## Problem to solve
Only the lines from the one containing "Given: Click the Avito logo icon" through the one containing "The image size is (1568, 776)." should be printed, exactly as they appear below, with both ends included.

## Listed records

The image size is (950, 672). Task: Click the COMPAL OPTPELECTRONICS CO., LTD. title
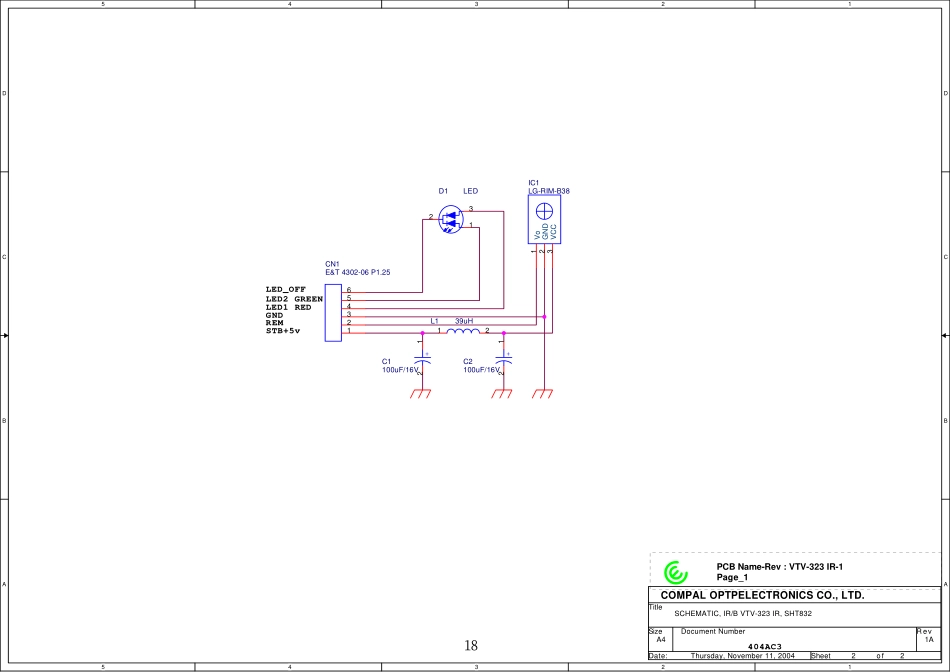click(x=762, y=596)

==

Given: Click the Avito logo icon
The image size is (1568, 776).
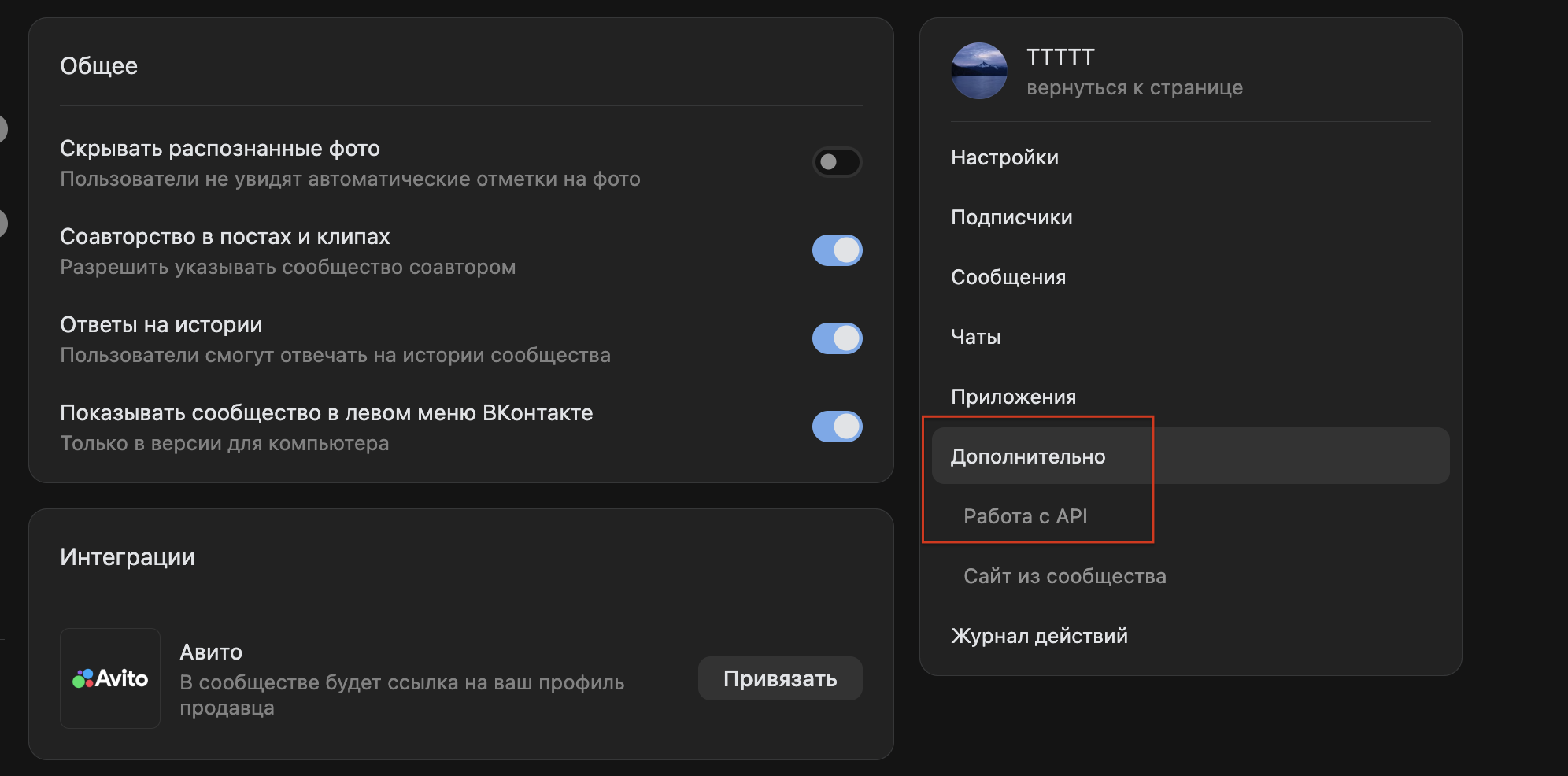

==

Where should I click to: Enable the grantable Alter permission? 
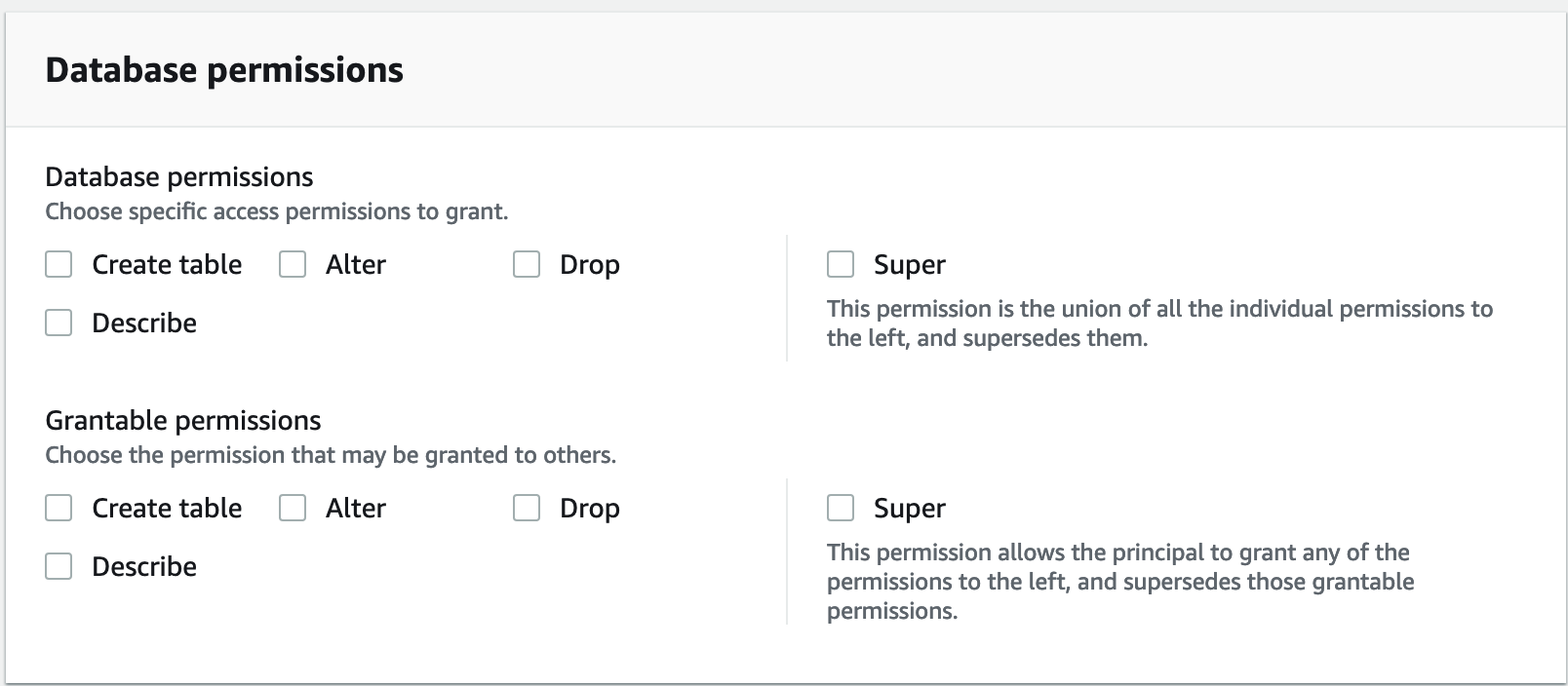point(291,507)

## Result below
Given: Click the Avito logo icon
The image size is (1568, 776).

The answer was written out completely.